Paula Radcliffe: Doping scandal 'will taint everything' - CNN

    Paula Radcliffe: Doping scandal 'will taint everything we see' at Rio 2016

    Story highlights

    • Paula Radcliffe criticizes IOC on Russia
    • Dick Pound loses trust in show on offer
    • Expert warns sponsors could walk away
    • IAAF insists no fan drop-off despite scandal

    (CNN)More than half the planet tuned in to watch the last Olympics in London in 2012, with as many as 3.6 billion people apparently turning on their TV sets.

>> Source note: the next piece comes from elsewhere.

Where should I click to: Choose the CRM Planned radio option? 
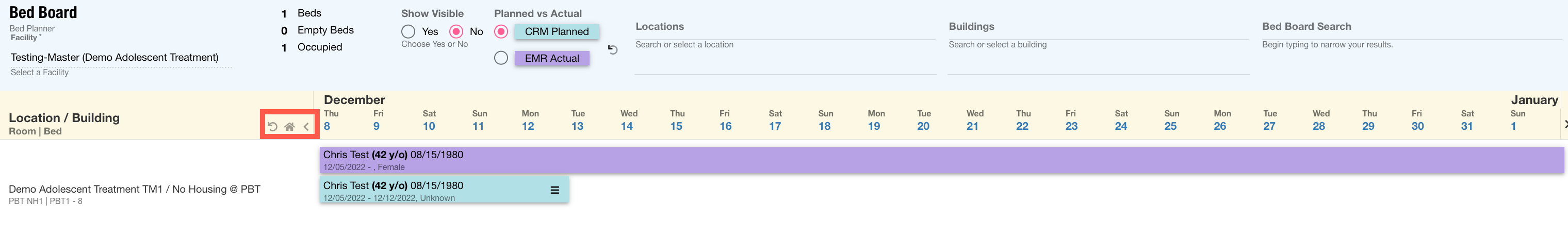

    Fast forward to Rio 2016 and as the Russian doping scandal continues to drag on, how much will the Games' global audience be able to trust what it sees unfolding in the quest to be faster, higher and stronger?
      Four-time Olympian Paula Radcliffe has been an outspoken advocate for clean sport and believes Sunday's decision by the International Olympic Committee (IOC) not to impose a blanket ban on Russia in Rio de Janeiro could have a devastating effect on the audience's level of trust.
        Radcliffe poses for photos after competing in the 2015 London Marathon.
        "For the sceptics it will taint absolutely everything we see," she told CNN in a telephone interview from Font Romeu in the south of France, where she is working with British track and field athletes preparing for Rio. "It risks being like the Tour de France," she added, referring to cycling's historical problems with doping.
        "I feared athletics was going the same way as cycling; the people that know the sport won't think that but the general public is in danger of thinking like that. Can we believe anything we're seeing?"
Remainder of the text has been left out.